======== DATA ========

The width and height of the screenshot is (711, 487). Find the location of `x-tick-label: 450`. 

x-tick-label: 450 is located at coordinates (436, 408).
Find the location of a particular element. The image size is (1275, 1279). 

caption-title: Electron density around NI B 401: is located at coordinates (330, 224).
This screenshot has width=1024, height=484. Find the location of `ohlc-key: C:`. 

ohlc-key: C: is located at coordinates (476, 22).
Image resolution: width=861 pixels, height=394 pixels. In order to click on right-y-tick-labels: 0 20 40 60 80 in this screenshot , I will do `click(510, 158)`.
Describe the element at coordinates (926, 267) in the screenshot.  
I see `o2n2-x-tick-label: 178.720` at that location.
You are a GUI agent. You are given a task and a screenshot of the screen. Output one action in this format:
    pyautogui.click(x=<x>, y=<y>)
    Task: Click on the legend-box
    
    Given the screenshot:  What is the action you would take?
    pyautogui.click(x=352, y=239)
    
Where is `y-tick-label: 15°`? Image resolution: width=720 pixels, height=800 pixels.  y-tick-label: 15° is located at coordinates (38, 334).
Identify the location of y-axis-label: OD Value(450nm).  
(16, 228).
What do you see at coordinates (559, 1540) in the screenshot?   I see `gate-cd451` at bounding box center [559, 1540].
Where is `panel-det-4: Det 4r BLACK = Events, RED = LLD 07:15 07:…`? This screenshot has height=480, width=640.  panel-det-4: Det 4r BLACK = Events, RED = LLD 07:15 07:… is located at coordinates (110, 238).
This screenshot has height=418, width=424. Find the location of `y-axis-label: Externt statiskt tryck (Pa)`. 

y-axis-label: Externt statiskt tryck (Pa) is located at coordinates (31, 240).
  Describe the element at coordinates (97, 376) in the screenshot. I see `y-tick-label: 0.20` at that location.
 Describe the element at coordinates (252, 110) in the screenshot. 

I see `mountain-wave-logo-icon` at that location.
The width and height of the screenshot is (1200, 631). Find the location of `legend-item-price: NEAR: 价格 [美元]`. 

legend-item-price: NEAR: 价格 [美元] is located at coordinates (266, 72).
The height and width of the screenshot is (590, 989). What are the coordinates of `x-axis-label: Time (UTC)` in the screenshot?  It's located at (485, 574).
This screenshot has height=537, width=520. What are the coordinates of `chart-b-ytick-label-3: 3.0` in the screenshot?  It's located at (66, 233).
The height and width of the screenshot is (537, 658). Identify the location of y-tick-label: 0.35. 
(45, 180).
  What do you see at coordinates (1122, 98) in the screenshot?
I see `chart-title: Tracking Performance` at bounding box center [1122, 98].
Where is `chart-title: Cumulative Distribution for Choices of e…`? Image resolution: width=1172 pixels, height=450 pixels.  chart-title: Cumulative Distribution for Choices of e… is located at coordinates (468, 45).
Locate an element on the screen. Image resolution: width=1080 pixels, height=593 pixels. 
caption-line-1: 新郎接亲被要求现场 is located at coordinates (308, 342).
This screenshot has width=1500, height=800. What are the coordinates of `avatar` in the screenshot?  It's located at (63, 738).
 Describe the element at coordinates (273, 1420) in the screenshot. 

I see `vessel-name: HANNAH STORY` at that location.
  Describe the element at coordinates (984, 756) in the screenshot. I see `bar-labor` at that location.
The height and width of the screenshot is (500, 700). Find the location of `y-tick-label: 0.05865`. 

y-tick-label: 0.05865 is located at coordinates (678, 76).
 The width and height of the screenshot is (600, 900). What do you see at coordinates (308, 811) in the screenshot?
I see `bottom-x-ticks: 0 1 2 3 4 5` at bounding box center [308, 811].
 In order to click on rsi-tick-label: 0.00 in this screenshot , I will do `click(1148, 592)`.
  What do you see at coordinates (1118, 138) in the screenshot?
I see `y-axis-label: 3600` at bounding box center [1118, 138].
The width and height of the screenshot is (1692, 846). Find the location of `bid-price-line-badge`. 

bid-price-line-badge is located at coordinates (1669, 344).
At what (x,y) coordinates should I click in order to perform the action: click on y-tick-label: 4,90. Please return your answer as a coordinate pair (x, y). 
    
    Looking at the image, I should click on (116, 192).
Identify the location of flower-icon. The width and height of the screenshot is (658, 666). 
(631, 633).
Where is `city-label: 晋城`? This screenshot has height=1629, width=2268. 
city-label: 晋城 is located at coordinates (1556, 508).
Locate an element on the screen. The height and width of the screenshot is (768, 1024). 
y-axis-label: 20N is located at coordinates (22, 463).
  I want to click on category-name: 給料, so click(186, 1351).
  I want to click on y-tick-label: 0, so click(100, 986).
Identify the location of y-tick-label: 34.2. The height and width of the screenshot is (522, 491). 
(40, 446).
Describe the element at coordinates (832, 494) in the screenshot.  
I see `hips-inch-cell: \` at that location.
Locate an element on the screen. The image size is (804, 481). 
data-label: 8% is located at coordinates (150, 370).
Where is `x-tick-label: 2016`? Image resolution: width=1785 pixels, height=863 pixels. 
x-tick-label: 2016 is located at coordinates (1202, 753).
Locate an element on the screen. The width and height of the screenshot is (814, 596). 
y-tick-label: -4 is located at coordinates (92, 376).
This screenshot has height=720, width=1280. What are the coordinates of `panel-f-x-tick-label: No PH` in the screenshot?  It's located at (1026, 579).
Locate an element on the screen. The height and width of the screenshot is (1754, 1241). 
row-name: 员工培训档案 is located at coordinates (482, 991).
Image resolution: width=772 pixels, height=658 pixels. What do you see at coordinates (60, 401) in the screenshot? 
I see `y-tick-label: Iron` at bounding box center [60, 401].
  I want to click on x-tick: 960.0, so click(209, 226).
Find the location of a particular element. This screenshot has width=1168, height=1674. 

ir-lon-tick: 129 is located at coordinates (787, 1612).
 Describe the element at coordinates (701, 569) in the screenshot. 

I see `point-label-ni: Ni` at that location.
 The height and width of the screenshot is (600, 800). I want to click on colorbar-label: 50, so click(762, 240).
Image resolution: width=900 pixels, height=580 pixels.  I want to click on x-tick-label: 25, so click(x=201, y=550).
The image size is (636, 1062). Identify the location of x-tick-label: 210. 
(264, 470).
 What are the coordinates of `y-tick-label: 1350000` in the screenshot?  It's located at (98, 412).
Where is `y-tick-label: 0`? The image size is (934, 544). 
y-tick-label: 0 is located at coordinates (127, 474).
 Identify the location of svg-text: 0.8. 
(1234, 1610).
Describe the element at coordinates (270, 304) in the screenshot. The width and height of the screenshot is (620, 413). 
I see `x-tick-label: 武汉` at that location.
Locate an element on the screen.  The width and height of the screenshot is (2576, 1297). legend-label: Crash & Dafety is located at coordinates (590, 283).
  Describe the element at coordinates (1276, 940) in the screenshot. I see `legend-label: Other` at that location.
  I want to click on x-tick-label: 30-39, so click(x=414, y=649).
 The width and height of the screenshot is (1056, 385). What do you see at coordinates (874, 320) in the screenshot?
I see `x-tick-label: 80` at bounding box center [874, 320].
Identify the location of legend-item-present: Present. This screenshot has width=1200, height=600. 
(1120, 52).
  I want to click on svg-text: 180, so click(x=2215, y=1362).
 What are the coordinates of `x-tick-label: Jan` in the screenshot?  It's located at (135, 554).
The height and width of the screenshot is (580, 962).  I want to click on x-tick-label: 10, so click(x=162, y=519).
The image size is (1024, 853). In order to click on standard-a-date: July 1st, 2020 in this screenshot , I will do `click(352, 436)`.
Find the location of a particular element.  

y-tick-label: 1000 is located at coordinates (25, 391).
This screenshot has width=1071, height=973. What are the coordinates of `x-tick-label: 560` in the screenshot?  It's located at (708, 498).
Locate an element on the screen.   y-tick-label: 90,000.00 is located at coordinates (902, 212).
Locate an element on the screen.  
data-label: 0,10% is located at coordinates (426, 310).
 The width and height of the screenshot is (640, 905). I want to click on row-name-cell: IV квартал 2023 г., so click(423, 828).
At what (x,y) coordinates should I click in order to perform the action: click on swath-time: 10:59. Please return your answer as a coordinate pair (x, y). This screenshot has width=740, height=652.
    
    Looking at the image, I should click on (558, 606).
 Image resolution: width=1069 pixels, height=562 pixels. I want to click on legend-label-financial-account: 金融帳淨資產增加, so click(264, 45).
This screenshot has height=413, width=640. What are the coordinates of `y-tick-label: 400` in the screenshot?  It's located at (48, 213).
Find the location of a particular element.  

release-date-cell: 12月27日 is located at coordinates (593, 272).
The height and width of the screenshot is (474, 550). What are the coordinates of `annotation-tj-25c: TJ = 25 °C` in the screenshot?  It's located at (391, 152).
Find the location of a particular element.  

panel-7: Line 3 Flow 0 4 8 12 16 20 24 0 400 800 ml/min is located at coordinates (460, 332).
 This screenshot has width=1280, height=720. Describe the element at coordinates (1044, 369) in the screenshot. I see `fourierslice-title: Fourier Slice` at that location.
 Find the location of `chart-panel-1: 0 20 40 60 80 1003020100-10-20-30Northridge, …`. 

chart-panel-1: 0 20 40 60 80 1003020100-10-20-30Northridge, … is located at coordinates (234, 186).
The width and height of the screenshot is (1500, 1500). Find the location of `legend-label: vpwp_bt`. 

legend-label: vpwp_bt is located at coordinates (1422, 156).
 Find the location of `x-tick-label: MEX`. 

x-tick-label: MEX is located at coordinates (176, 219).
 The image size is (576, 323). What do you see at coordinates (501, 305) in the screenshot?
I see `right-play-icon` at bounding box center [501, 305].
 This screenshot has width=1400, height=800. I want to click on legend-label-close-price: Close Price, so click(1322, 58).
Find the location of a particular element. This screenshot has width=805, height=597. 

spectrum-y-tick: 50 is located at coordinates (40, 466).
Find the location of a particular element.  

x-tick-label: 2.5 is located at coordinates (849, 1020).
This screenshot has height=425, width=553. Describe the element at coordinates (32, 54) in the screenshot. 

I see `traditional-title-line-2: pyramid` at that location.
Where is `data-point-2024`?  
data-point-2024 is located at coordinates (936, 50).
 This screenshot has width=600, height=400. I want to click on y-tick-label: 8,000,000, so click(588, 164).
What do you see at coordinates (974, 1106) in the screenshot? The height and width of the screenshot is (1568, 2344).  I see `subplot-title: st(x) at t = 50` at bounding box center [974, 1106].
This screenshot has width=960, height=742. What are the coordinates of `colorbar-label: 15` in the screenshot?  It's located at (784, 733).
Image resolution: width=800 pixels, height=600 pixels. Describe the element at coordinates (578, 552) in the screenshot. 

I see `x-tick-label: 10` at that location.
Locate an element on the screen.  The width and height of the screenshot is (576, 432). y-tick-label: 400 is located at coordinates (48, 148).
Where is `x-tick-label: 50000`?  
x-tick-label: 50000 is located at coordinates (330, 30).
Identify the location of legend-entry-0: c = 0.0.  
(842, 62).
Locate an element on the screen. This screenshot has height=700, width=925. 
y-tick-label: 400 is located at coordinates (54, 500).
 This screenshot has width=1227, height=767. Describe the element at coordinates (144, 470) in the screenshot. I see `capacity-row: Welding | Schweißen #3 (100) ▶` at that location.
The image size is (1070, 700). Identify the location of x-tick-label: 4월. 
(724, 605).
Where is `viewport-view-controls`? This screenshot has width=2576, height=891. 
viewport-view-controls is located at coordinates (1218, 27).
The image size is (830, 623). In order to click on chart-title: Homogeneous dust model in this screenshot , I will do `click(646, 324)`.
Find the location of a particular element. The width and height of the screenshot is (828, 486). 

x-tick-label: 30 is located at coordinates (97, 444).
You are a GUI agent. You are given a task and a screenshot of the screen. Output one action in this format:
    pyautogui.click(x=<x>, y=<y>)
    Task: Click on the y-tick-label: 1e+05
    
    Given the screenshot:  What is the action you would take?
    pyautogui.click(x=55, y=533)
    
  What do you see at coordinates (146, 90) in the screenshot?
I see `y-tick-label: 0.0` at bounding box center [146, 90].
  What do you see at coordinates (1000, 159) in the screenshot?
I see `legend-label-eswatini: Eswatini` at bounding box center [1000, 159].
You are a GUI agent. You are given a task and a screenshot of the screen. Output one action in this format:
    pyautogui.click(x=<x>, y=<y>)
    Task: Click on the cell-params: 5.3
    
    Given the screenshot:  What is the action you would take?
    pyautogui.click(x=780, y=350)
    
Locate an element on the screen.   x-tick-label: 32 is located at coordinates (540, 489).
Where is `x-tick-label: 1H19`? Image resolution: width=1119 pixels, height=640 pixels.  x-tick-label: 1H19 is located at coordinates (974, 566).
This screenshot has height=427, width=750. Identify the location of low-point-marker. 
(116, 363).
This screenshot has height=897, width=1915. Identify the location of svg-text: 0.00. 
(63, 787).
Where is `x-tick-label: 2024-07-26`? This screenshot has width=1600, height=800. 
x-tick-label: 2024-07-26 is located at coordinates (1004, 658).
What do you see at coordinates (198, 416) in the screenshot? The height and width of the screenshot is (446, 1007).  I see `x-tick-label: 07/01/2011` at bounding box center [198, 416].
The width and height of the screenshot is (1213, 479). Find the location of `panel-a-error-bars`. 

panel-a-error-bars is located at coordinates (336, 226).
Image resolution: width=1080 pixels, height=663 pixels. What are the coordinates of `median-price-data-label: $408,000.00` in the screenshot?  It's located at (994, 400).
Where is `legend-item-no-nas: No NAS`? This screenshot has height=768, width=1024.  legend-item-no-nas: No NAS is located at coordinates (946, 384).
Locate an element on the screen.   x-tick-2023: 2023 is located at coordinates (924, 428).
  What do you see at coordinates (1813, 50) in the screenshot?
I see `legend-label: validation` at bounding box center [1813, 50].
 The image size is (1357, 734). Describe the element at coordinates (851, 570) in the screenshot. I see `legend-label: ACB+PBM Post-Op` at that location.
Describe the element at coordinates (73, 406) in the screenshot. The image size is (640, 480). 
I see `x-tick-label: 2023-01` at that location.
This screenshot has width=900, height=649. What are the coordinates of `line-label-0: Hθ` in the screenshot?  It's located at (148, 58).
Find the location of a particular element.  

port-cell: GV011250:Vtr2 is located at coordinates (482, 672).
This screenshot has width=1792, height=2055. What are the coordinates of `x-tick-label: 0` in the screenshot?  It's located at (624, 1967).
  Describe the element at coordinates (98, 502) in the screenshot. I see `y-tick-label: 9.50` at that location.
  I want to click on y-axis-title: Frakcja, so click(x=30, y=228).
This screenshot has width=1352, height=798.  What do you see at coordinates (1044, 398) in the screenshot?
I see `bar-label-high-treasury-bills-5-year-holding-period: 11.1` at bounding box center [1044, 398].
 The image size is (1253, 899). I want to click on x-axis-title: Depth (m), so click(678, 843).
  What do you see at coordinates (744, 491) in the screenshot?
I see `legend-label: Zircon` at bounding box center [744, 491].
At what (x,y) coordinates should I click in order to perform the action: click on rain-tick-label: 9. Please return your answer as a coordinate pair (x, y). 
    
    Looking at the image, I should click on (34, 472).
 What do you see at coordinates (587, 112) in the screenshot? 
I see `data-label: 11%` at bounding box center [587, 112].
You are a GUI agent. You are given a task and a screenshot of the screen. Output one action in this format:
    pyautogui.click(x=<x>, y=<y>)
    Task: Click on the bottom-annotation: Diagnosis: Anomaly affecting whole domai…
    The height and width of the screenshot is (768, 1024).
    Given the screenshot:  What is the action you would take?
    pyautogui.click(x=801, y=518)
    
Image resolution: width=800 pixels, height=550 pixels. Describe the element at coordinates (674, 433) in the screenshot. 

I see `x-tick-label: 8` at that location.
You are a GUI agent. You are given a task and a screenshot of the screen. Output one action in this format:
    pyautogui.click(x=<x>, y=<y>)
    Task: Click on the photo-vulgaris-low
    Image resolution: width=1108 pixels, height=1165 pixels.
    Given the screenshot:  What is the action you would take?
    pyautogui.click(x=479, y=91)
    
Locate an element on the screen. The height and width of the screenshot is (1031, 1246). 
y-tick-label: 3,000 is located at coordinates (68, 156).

========

JOB –
Count the lines in the items above that contain the string "text". Reply with only that number.

SOLUTION TO THIS EXERCISE –
3